Cristina de la Torre




Como en épocas de bárbaras naciones, José Darío Salazar, presidente del Directorio Conservador, consigue sin esfuerzo apoyo de la jerarquía eclesiástica a su iniciativa de invalidar la norma constitucional que autoriza el aborto en casos de excepción. En abierta insubordinación contra el Estado laico y con aval de los purpurados, el ensotanado conservador dice batirse por el derecho a la vida del feto. Mas no por el de nuestras mujeres, que mueren por miles en abortos practicados con ganchos de alambre en la clandestinidad. Única manera de impedir la llegada de un hijo malformado, o producto de violación, o para salvar la vida misma de la madre: casi ningún facultativo las atiende, como manda la ley. Tampoco se le oyó a Salazar una queja por las 173 mil vidas segadas por paramilitares que la Fiscalía registra sólo en el segundo cuatrienio de Uribe. Va de suyo. El dirigente conservador oficiaba entonces de sargento del novel ideólogo de su partido, que lo fuera de corazón, de palabra y de obra. Hasta de notaría se lucró cuando en feria de gabelas a los parlamentarios se compró la reelección de Álvaro Uribe.

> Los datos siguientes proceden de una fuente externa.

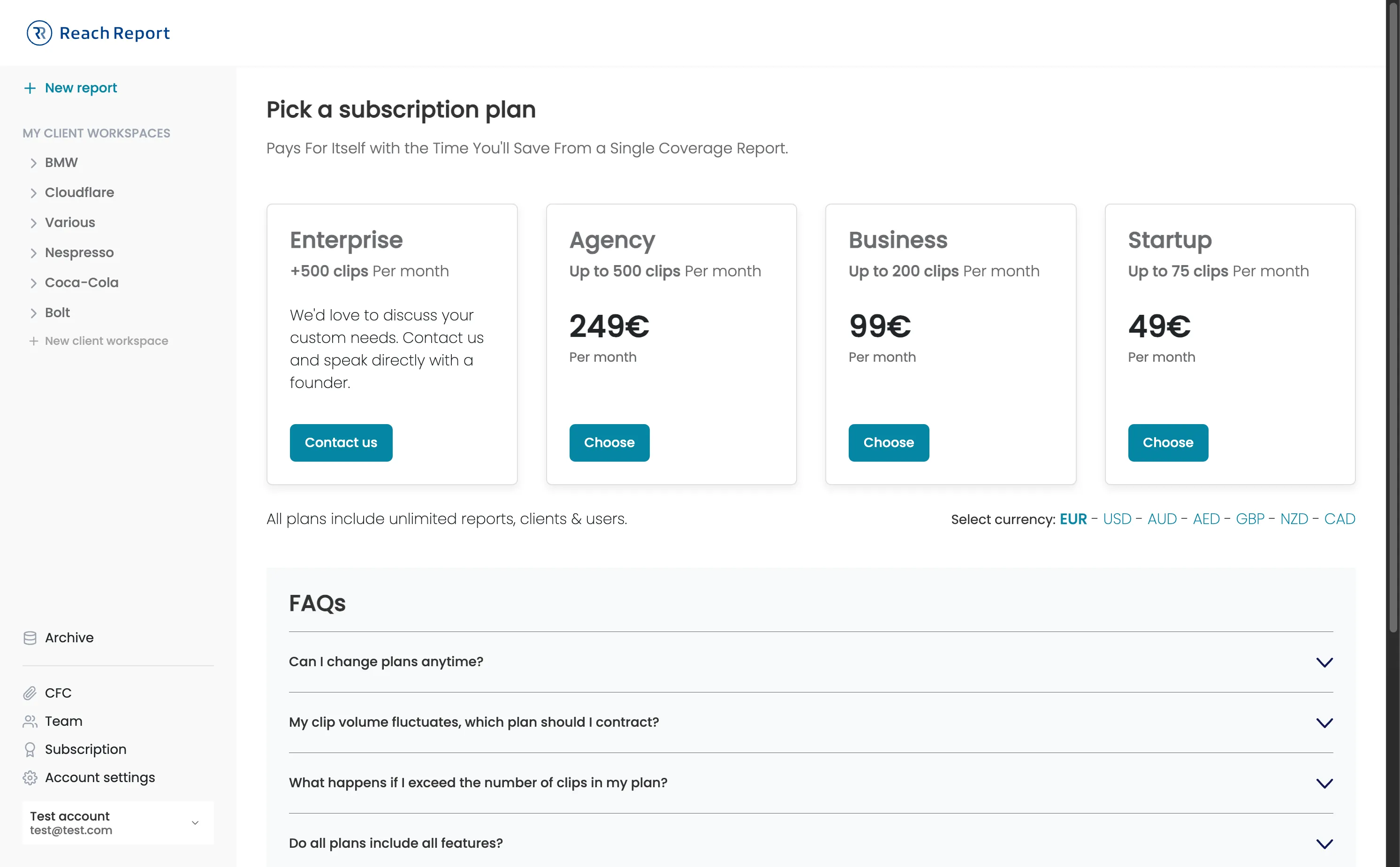1400x867 pixels.
Task: Add a new client workspace with plus icon
Action: (33, 341)
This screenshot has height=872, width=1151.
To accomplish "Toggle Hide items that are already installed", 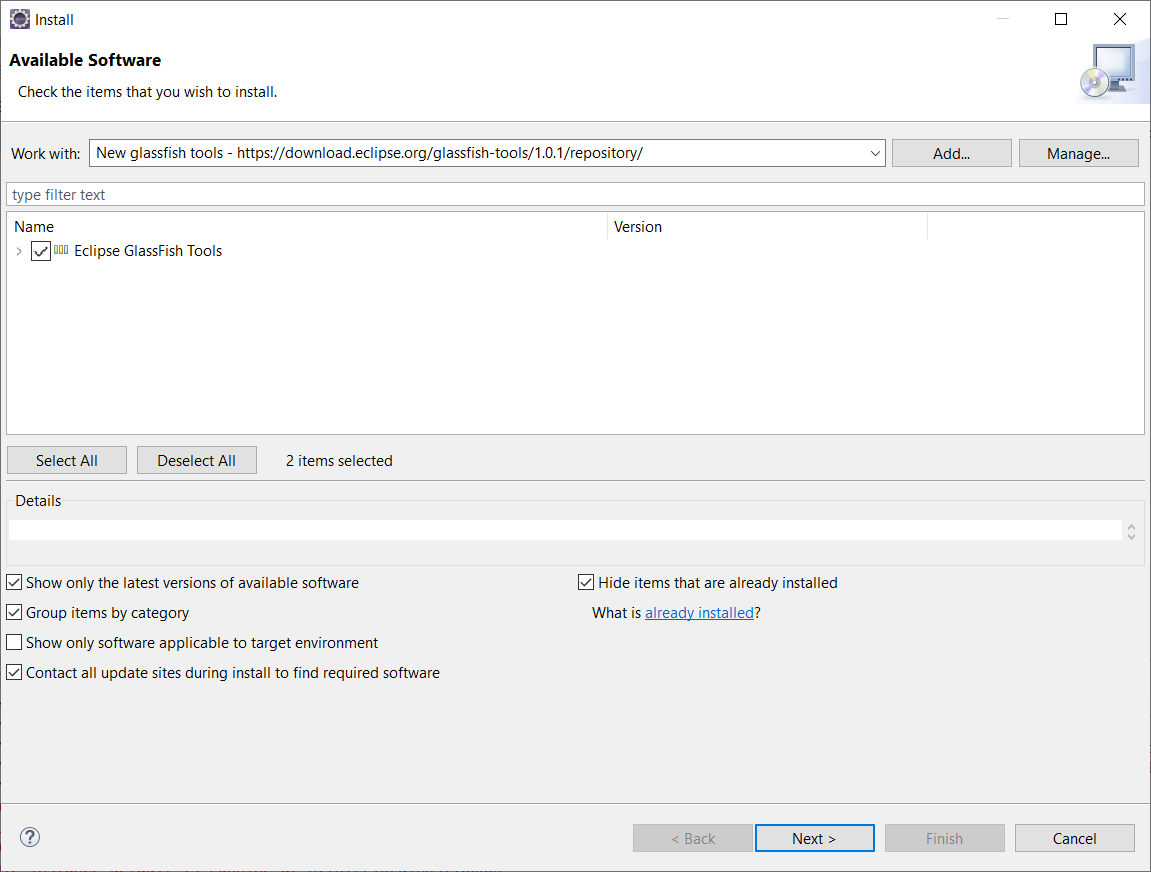I will tap(586, 583).
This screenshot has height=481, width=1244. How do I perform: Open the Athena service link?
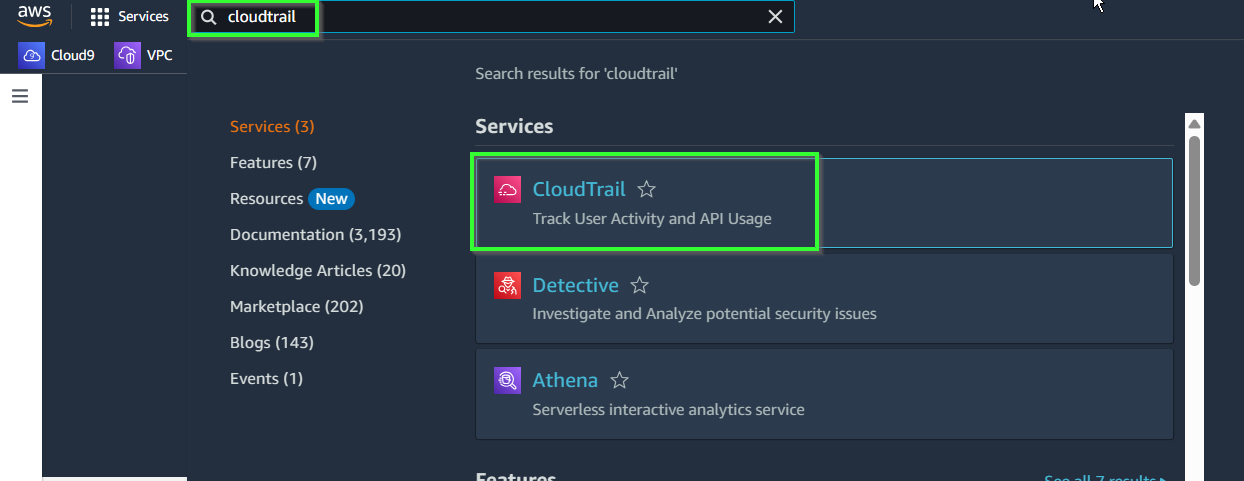click(565, 380)
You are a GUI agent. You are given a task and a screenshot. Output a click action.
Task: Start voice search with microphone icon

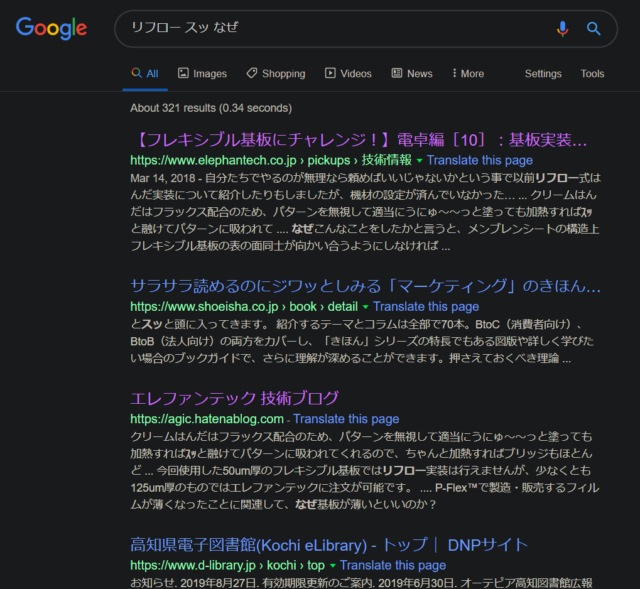562,29

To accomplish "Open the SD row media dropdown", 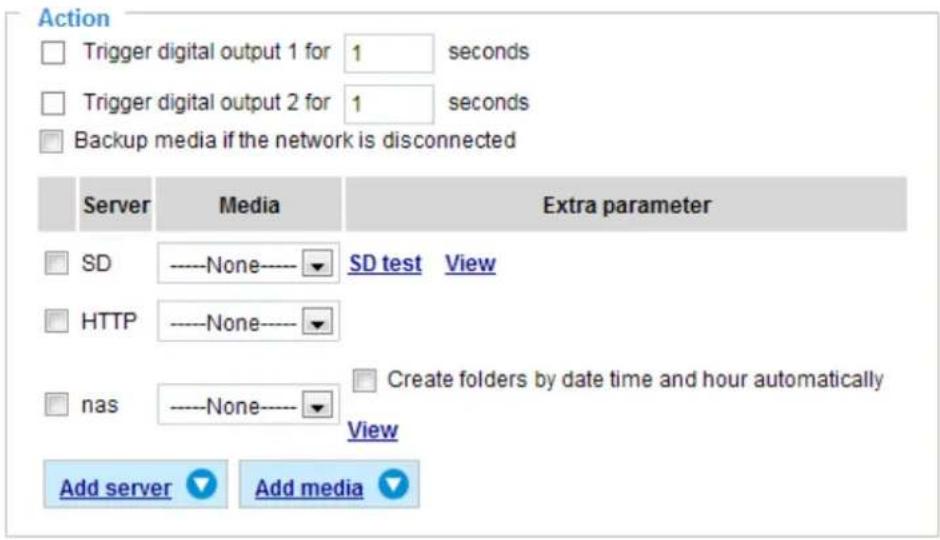I will 248,263.

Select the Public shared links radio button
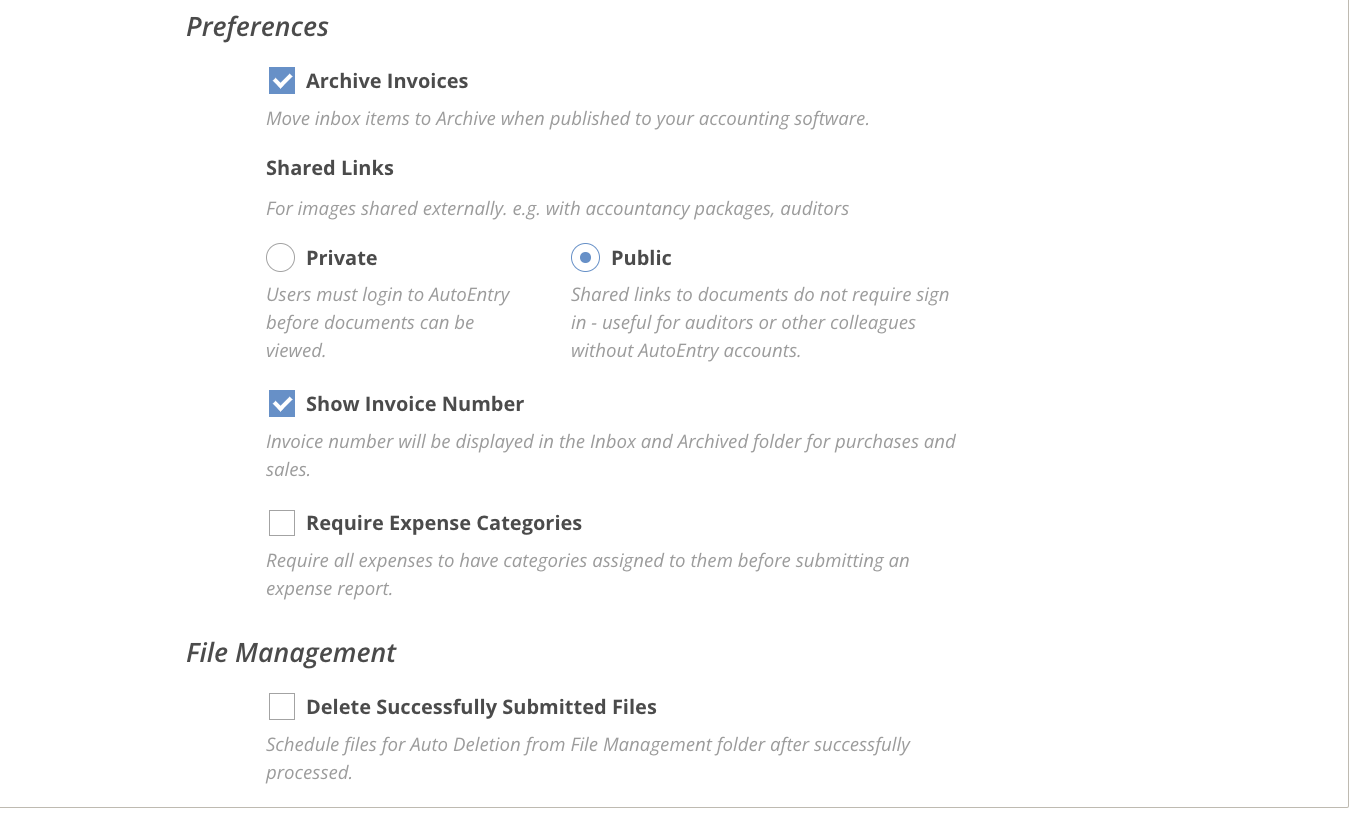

La renovada cofradía de azules y tonsurados evoca más de una tragedia de nuestra historia nacional. Una y otra vez se conjuraron ellos, no para defender la vida sino para glorificar la muerte. Avanzada siniestra que en tiempos de la Violencia instó desde los púlpitos y los directorios conservadores al exterminio de la media Colombia que no compartía ideas con Laureano y Monseñor Perdomo. Poco imaginativo este devoto, imitador de tiranuelos que se complacen en fundir violencia y fe en un mismo grito de guerra. Del amo que invocaba al padre Marianito mientras defendía, a grandes voces y contra toda evidencia, al “buen muchacho” que él había puesto en cabeza del DAS –nido de maleantes- y terminó procesado por asesinato.

Doble moral ésta de autoproclamarse cruzados de la vida y abogar al mismo tiempo por la prohibición absoluta del aborto, a sabiendas de que éste apareja en muchos casos la muerte de la mujer. Y la pérdida de su libertad. Así concluyen las Naciones Unidas en estudio de 2008, y agregan que las muertes causadas por embarazo en nuestro país son expresión indiscutible de la condición de inferioridad económica, social y cultural que la sociedad le impone a la mayoría de nuestras mujeres. Destino fatal de “reinas del hogar” desprovistas de todo derecho y protección, como aconseja la divisa bíblica de la humillación.

Lapidar a la mujer pareció ser el fin oculto de la inquisición que reapareció en Medellín en 2009 para impedir la creación de una Clínica de la Mujer que, entre muchas funciones, acogería el derecho al aborto en los casos señalados. Las “fuerzas vivas” de la ciudad, presididas por el Procurador y decenas de obispos, se rebelaron ferozmente contra el proyecto, claro, en defensa del derecho a la vida. El Alcalde se prosternó ante la clerecía y ésta seguirá mandando sobre la vida y la muerte en la ciudad. Como lo hace desde hace siglos. En Medellín, meca de la insurrección de las sotanas, la segunda causa de muerte femenina es el aborto desesperado. Pero El Colombiano se permitió publicar en septiembre de ese año el siguiente comentario de un tal Juan David: “Si hoy permitimos que una madre mate a su hijo, debemos (…) plantearnos la idea de matar madres abortistas para que las cosas se equiparen”.

So pretexto de defender la vida, las costumbres cristianas, la familia patriarcal, la propiedad y el sagrado derecho del más fuerte, la violencia se ha impuesto en Colombia como norma de control de la moral privada y del ejercicio de la política. Andan juntas la espada y la cruz. Escudo de los Catones de cada hora, siempre prestos a levantar el severo dedo inquisitorial, ya para anatematizar a la mujer que quiere vivir, ya para disparar contra el opositor. Loor a la hipocresía.